This is the time of year that I sometimes wish that I didn’t own a television. Politicians spend obscene amounts of money on advertising. The majority of that going towards often mudslinging and frankly false TV spots directed at their fellow candidates.
This year is no different. Here in Georgia, we’ve had our fair share of ads by the two candidates for Governor. Former Governor (and not current Governor), Roy Barnes and Republican Congressman Nathan Deal have been slinging it at each other.
This video has been played over and over on TV at night:
What makes me upset about this is that this ad is a fake. I remember the first time I heard it that I thought that it was fake. The Audio just sounds horrible. First of all it was too “clean” to be coming from reporters rushing after Deal. Second, it just sounded plain scripted. Even though they attempted to make it sound authentic – Either way, the audio didn’t match the video.
Anyways, Deal came out upset by the ad. So what does he do? He creates his own fake ad. This one accusing Barnes’ press secretary of stating that “Barnes represented the child molester…”
Really. Do we actually have to deal with this. These people are the two choices.

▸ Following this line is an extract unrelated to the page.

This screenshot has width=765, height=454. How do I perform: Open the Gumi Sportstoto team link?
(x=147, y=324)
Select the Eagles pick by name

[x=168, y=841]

Both Roy and Nathan’s websites tell me what great men they are. What great families they have, and even tell me what churches they regularly attend. Blah. Just another strike against the church, right? <Sarcasm>We Christians know how to represent our God.</Sarcasm>
So I was thinking about this today. I thought about how politicians are real good about avoiding real questions. Debates aren’t a time for answering questions as much as they are to show how good you are at avoiding the answer, redirecting the question and making sure that you were able to insert a sound bite from a predetermined list of well scripted responses.
Then I started to think about how I am no better.
I’ve become real good at redirection. For us Christians, we are asked questions every day. It may not be the direct question, “Andy, What must I do to reconcile myself to my creator, free myself from the slave of sin, and inherit eternal salvation?” But you know what I am referring to. We avoid the real underlying questions all too often, and deflect them by talking about that new iPhone app that we downloaded, or what happened on Survivor last night.
We allow people to make up their own mind about who God is and what he is like, instead of opening up and reflecting the truth and light that is in our lives. We allow culture to define the beliefs of those around us, that God is whoever they need him to be and that being good is enough to satisfy the punishment that we deserve as sinners and enemies of God.
It has been said that if you’re going to talk the talk, you’ve got to walk the walk. True, our actions speak so much more than our words do sometimes. The point is that I know in my own life I need to physically talk more – answer the questions that are being asked, both vocalized and not, with more than a sound bite.